L’Agence suédoise de Coopération et de Développement international (SIDA) reconnaît la nécessité d’investir dans au moins une université de recherche dans chaque pays. C’est ainsi qu’elle finance la construction d’infrastructures de base nécessaires à l’amélioration des conditions de travail des chercheurs, notamment des laboratoires, des bibliothèques et du matériel informatique, ainsi que la formation du personnel des universités.

Par exemple, en Ouganda, le SIDA appuie les efforts de l’Université Makerere pour le développement des capacités de formation en matière de recherche, d’amélioration de l’accès aux équipements et aux  logiciels indispensables, la modernisation des infrastructures et l’administration de la recherche. Ce partenariat est basé sur des promesses de financement à long terme sur  une période de 20 à 30 ans. (Voir 'Comment l’Université de Makerere a recouvré son prestige').

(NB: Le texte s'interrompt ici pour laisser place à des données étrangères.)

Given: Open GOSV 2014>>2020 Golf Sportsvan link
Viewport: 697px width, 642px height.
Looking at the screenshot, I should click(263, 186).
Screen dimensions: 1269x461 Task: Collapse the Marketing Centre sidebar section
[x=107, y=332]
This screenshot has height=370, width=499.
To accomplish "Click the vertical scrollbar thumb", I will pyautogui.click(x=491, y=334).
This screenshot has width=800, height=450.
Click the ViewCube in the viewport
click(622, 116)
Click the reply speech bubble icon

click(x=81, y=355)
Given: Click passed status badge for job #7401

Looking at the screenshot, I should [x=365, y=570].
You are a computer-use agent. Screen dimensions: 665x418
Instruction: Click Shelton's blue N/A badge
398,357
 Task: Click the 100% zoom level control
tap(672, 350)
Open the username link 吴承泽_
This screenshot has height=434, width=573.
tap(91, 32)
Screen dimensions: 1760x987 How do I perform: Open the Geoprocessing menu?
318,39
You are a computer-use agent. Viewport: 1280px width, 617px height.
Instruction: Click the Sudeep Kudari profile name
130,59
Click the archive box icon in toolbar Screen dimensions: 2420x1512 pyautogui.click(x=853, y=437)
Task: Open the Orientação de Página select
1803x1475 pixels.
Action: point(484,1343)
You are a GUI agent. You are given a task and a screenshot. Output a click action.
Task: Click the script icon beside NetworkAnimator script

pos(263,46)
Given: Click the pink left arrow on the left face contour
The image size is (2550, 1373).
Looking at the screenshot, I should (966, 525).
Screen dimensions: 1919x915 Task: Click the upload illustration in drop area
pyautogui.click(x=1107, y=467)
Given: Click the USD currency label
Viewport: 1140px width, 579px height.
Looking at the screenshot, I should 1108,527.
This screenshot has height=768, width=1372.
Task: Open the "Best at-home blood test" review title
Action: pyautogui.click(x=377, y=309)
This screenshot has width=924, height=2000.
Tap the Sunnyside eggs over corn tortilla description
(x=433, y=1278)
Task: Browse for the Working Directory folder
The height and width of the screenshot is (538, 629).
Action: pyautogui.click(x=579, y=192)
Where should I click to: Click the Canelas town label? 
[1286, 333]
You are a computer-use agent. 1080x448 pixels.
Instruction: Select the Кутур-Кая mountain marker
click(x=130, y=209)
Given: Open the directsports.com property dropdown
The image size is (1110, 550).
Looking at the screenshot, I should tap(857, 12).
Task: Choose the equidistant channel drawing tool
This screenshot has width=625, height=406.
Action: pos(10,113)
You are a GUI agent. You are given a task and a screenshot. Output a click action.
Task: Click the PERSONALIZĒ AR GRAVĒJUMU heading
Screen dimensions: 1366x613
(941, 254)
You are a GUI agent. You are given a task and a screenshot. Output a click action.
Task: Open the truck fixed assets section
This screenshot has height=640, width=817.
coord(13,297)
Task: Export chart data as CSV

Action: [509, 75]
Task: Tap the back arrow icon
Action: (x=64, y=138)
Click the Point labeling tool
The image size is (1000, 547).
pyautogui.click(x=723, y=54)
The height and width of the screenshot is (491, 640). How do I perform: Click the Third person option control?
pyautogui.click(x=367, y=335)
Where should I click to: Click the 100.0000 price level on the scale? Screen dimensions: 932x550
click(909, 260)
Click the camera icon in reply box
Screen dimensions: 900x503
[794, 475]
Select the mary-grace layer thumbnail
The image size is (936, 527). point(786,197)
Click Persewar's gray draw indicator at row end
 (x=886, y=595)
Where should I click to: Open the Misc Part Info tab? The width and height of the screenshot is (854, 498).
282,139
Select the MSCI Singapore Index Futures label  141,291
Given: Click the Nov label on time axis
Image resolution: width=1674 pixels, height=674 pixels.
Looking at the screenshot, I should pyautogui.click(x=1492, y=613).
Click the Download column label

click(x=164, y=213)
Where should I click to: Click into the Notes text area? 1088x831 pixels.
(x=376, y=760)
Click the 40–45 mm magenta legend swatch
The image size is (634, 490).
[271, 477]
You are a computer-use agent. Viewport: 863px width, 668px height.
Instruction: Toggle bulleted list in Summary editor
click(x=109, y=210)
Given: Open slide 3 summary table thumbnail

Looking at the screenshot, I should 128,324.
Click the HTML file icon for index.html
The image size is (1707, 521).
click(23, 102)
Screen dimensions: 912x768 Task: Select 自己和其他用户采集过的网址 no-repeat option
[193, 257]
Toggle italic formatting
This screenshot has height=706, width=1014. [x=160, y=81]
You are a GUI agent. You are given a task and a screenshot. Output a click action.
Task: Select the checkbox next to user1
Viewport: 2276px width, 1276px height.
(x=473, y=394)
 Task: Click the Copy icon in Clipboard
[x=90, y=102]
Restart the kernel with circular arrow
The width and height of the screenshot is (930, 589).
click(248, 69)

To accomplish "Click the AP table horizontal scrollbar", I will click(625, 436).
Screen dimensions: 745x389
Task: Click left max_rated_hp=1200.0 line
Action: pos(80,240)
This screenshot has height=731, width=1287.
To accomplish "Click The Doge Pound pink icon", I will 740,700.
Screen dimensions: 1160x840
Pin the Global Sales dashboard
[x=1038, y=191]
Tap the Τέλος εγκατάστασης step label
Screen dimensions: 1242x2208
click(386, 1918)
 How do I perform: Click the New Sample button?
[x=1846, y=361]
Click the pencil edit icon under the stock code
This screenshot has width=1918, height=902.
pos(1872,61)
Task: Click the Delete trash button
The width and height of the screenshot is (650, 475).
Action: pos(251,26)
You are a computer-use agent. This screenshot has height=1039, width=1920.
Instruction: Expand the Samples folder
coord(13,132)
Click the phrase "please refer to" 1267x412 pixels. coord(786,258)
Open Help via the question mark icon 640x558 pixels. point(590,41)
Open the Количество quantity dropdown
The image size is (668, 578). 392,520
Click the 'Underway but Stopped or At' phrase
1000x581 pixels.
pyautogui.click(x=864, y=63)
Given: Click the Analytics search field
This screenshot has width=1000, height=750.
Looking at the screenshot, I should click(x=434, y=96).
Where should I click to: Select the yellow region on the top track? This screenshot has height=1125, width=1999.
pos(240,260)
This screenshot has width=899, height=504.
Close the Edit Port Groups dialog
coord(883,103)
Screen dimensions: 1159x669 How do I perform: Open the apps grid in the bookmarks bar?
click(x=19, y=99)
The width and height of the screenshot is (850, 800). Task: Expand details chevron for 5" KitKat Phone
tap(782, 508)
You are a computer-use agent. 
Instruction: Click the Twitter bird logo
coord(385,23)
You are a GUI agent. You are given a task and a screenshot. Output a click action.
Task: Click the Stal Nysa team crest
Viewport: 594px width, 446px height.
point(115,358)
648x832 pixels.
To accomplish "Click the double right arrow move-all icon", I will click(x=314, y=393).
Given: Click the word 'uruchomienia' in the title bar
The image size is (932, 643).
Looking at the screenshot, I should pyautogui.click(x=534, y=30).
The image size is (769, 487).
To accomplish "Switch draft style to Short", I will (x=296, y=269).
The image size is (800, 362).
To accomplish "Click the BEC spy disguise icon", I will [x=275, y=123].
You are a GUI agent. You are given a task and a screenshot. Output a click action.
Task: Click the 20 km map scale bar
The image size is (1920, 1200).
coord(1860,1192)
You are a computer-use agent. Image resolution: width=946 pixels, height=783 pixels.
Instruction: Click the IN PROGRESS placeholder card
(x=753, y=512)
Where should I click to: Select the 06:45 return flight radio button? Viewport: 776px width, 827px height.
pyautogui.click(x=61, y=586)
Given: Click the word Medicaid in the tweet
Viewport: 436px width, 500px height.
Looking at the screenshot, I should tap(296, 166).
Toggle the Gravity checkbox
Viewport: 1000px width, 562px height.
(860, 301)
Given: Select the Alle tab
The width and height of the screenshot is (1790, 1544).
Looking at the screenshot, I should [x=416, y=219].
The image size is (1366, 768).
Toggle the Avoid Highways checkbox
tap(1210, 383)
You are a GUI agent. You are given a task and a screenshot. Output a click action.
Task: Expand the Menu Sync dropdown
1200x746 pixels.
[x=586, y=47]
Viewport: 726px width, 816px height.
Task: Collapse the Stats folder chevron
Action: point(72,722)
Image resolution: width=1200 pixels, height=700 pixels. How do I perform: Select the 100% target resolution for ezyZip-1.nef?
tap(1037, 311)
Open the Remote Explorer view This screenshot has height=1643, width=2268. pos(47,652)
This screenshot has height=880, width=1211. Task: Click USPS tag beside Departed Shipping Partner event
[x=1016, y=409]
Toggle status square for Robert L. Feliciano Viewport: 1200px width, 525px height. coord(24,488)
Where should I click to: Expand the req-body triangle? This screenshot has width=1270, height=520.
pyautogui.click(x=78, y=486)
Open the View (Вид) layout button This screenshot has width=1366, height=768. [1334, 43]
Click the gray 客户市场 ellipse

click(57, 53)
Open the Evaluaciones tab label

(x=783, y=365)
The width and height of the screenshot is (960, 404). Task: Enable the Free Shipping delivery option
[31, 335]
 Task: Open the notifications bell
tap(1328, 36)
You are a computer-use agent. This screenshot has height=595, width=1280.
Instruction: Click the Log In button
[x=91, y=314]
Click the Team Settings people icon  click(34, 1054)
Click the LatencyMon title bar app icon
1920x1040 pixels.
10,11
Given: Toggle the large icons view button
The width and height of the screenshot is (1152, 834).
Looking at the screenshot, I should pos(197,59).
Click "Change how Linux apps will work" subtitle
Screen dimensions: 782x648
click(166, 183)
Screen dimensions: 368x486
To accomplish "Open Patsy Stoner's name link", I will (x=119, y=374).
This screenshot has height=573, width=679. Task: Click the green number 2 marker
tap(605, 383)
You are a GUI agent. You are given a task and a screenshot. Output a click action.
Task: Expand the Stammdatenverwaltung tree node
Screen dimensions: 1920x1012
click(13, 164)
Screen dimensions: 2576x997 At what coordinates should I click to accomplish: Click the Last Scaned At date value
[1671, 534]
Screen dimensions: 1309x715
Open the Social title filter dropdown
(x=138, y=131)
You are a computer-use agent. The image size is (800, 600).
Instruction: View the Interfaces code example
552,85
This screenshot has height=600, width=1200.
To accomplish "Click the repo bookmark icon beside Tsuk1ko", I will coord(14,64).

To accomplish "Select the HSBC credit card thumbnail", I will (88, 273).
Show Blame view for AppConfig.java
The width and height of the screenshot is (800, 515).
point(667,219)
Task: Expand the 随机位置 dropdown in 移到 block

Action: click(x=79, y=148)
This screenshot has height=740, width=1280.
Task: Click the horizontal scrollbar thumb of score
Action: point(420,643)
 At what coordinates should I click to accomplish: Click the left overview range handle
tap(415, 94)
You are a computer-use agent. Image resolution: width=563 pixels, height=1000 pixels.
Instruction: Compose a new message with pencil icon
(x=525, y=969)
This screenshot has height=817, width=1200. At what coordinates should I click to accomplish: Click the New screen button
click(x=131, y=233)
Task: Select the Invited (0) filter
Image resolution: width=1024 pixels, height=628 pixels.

La Suède a intégré l’appui à la recherche dans ses stratégies de coopération bilatérale et des conseillers en matière de recherche font partie de ses équipes pour chaque pays. Le financement de la recherche est planifié en tenant compte des stratégies des universités locales pour le développement de la recherche. Par ailleurs, plus récemment, quelques pays se sont lancés dans la promotion de stratégies nationales en tant que cadres de financement. Par exemple, le nouveau ministre mozambicain de la science et de la technologie a mis au point une stratégie de développement de son secteur scientifique. Davantage de gouvernements et d’institutions des pays à faibles revenus doivent lancer des stratégies similaires, afin que les agences de coopération internationales puissent harmoniser le financement de la recherche avec des plans et des objectifs nationaux. .

Que les bailleurs de fonds s’en avisent

Malheureusement, les autres institutions de financement tardent encore à s’impliquer dans l’appui de ces stratégies élargies de développement de la recherche.

Les bailleurs de fonds doivent comprendre la nécessité (et investir en ce sens) de bénéficier de bases saines pour le développement de la recherche. Il faut différents types de financement assimilables au modèle suédois pour le développement des capacités.

Une communauté de chercheurs produit non seulement de nouvelles connaissances scientifiques, mais elle met également à la disposition des décideurs et du public de nombreuses découvertes et innovations internationales. Ces informations sont vitales aussi pour l’élaboration de stratégies locales de développement et l’évaluation de la contribution de l’aide à ces stratégies.

Si les bailleurs de fonds veulent vraiment accorder une place à ‘l’appropriation’ dans le dialogue pour le développement, ils doivent faire du financement des capacités institutionnelles l’un des aspects clés de la coopération bilatérale au développment.

Berit Olsson, ancienne Directrice de l’Agence suédoise de coopération scientifique avec les pays en développement (SAREC).